Bergamot a member of the citrus family which is found in the Calabria region of southern Italy. The fruit is a source of essential oils which when added to Earl Grey tea result in the unique scented flavour of this drink. Yesterday national newspapers articles appeared suggesting that Earl Grey tea was as "effective as statins in the fight against heart disease." Is this too good to be true?
The newspapers reported a study in rats published in the Journal of Functional Foods. The authors from Italy showed that extract of bergamot fruit reduced cholesterol levels in these animals and that it was as effective as simvastatin. Now if you want to write a story for the newspaper it's only a few steps of logic before you can claim that drinking Earl Grey tea is a possible substitute for a statin. This conclusion goes way beyond the experimental data but some patients I talked to yesterday were clearly ready to give up their statin and try the natural approach.
Is there any evidence that bergamot can treat heart disease? Bergamot fruit contains high concentrations of polyphenols. This is usually thought of as a good thing but really we are not sure what these chemicals do. They are in a group called anti-oxidants and since oxidation is bad these chemicals are thought of as good. This is a vast over-simplification of a complex and poorly understood area of biology.

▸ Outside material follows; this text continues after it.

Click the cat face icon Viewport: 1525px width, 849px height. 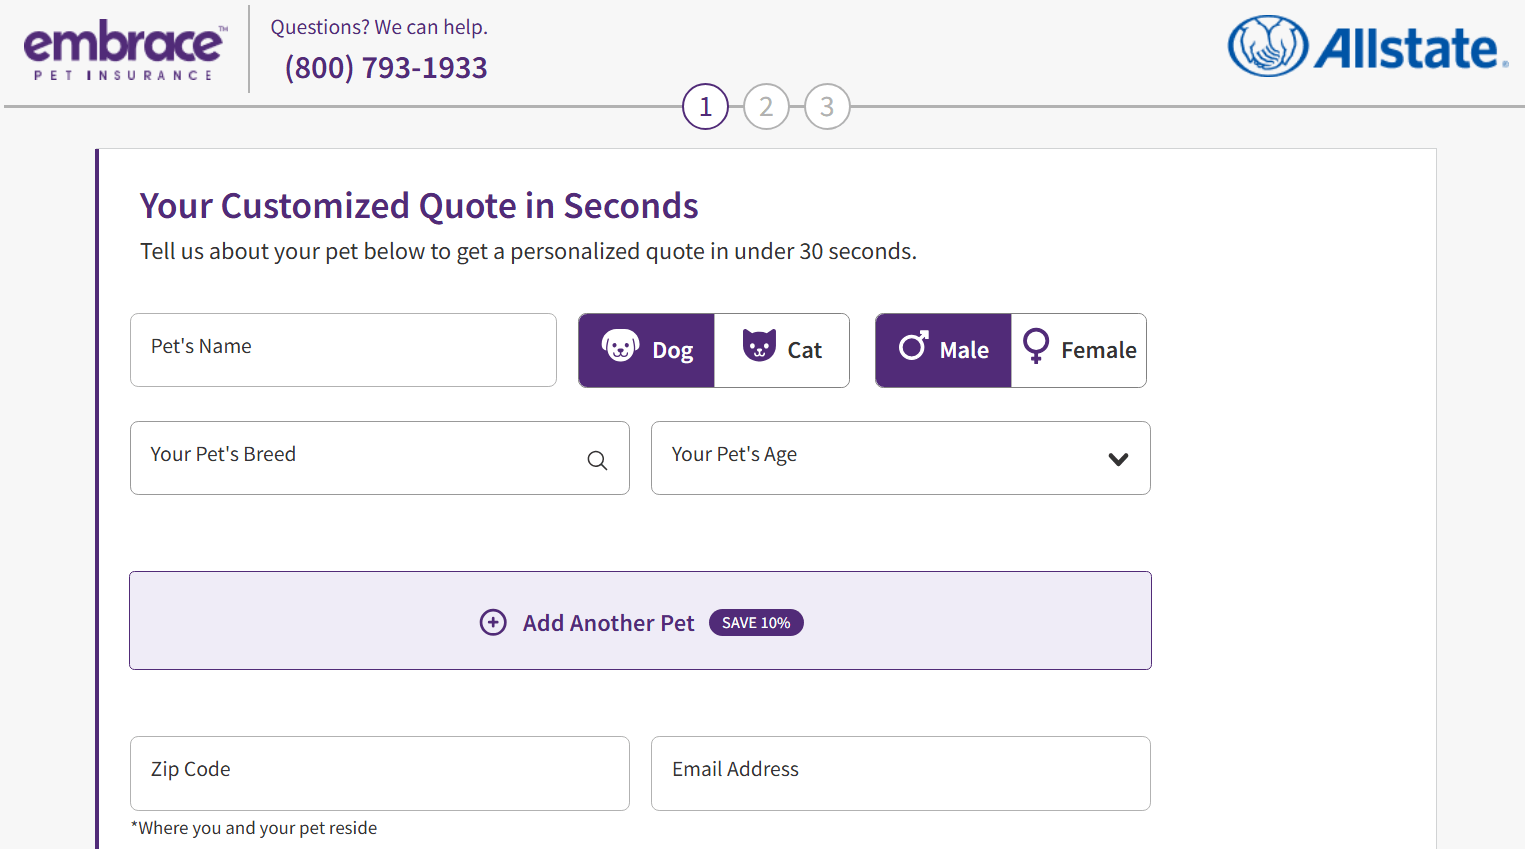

The anti-oxidant potential of bergamot is found in other fruits such as pomegranates and blueberries. These are commonly referred to as super-foods in the pages of popular magazines and their beneficial properties are often promoted.
There are several human studies reporting potent effects of bergamot extract on cholesterol levels. In one study LDL, or so called bad, cholesterol levels were reduced as much as in people taking 20mg of rosuvastatin. This is very interesting and if reproduced is quite an astounding effect.

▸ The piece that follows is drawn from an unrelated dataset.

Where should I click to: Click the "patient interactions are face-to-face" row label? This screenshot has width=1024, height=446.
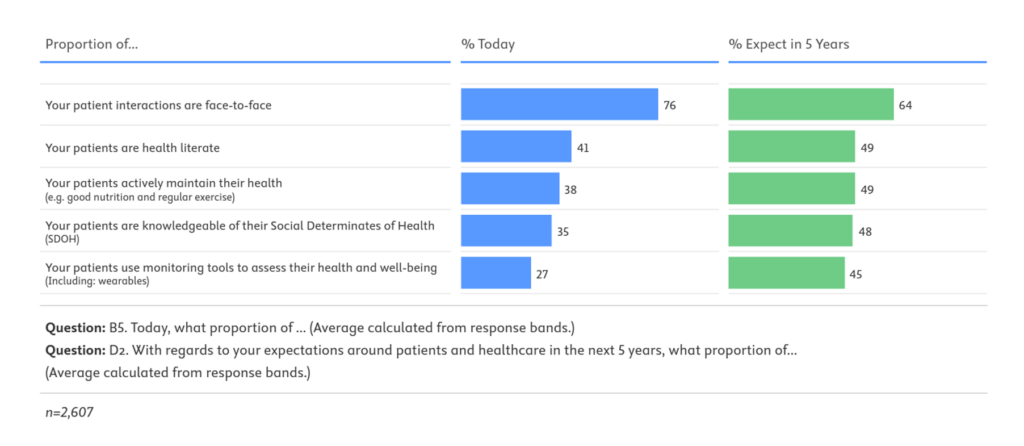point(159,105)
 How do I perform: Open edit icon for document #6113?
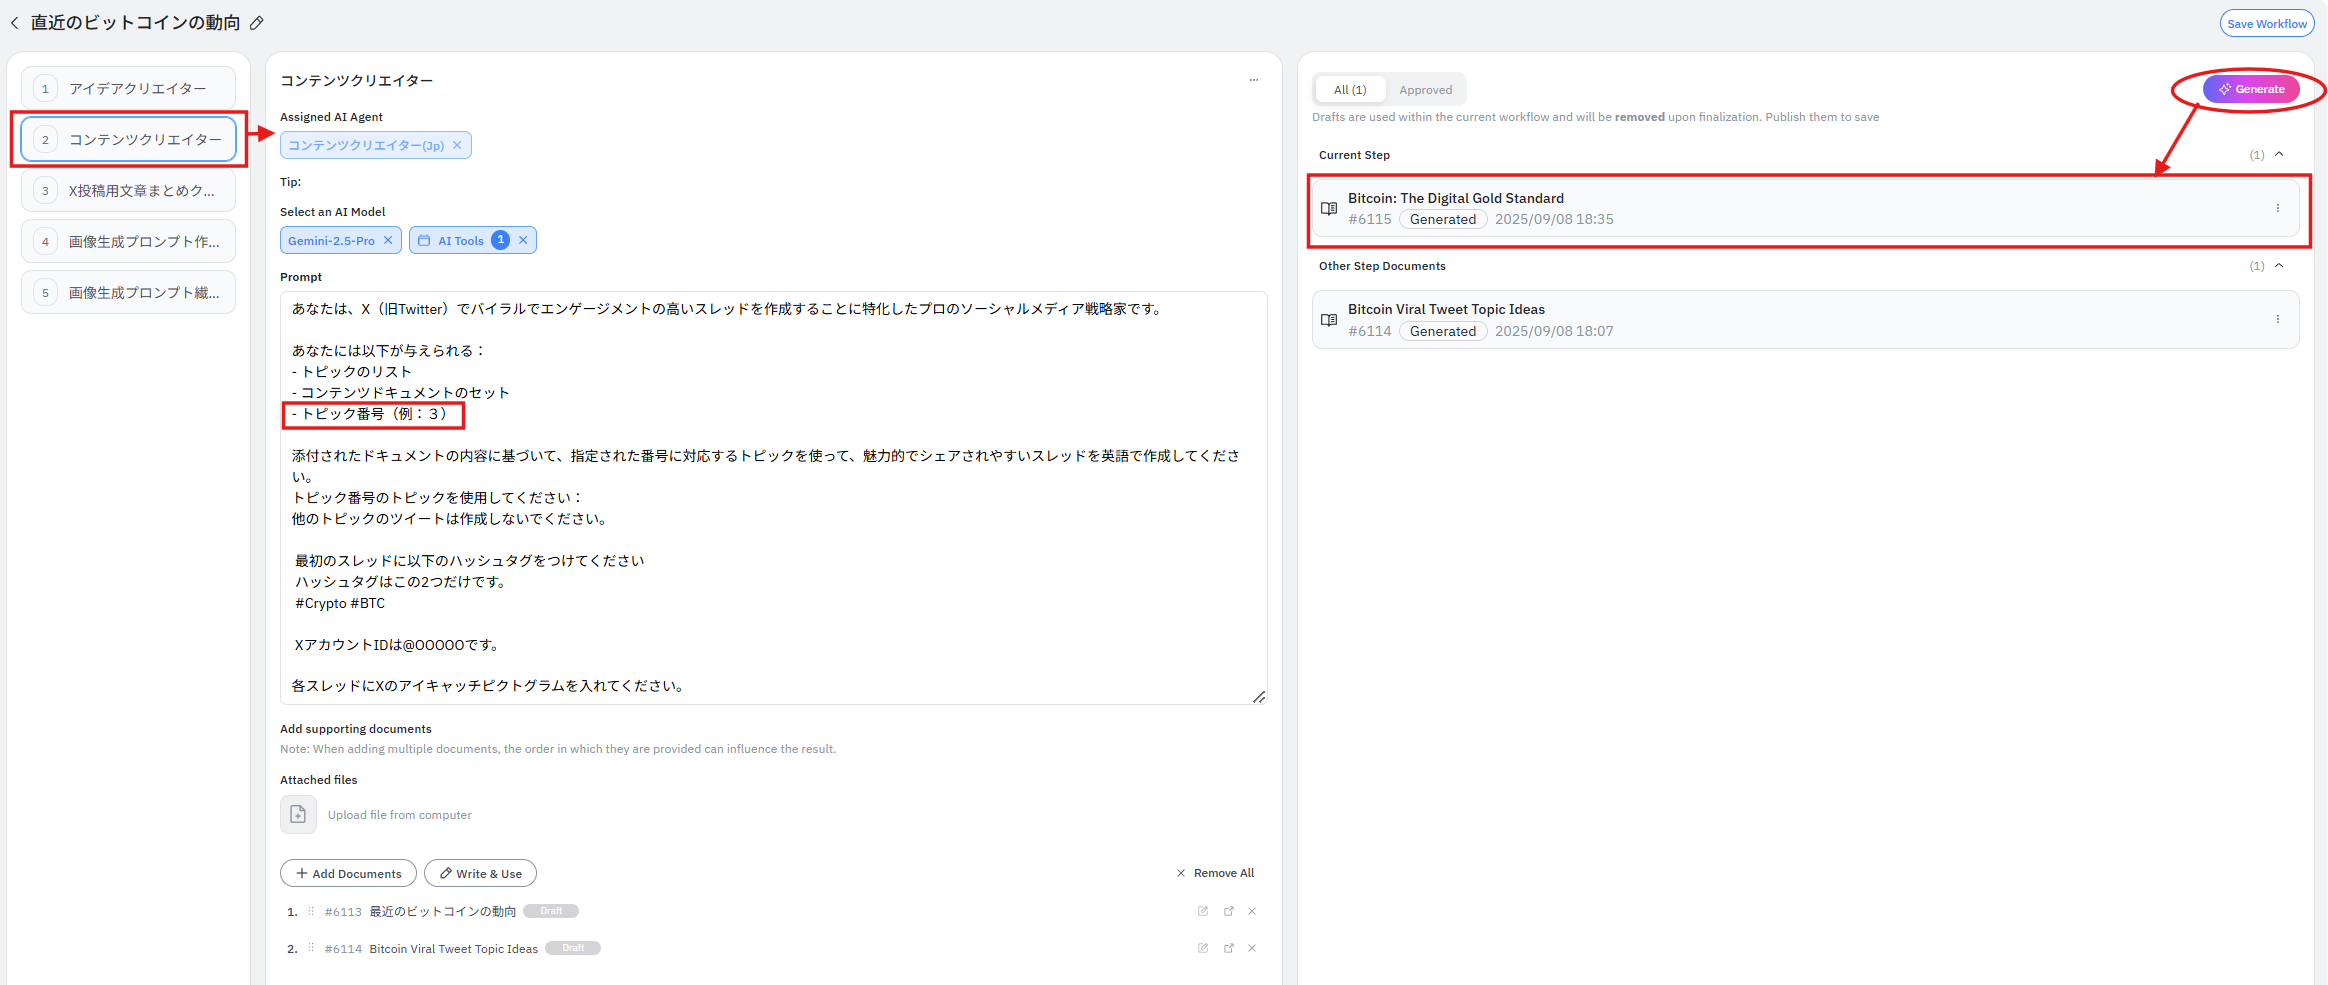[1202, 911]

But wait, what of outcome trials, where is the data that these fruit extracts reduce heart attacks and save lives? Of course this is completely lacking and there will never be any large clinical trials to prove effectiveness in reducing cardiovascular disease. This is because such studies cost millions of pounds and at the end even if it proved effective there is no prospect of a patentable medicine.
Doctors usually demand strong evidence before they prescribe drug treatment and this is true in the field of cholesterol lowering drugs or is it? Every year millions of doses of a cholesterol lowering drug called ezetimibe are prescribed for patients intolerant of statins or in whom cholesterol cannot be reduced enough by statins. Ezetimibe definitely lowers cholesterol but is there is scant evidence that it reduces heart attacks or deaths from heart disease. The IMPROVE-IT trial (simvastatin versus a combination of simvastatin/ezetimibe) started years ago and the results are still awaited. Meanwhile doctors continue to prescribe ezetimibe with enthusiasm. Apart from more evidence that it lowers cholesterol there isn’t too much difference between ezetimibe and bergamot fruit extract when it comes to outcome trials.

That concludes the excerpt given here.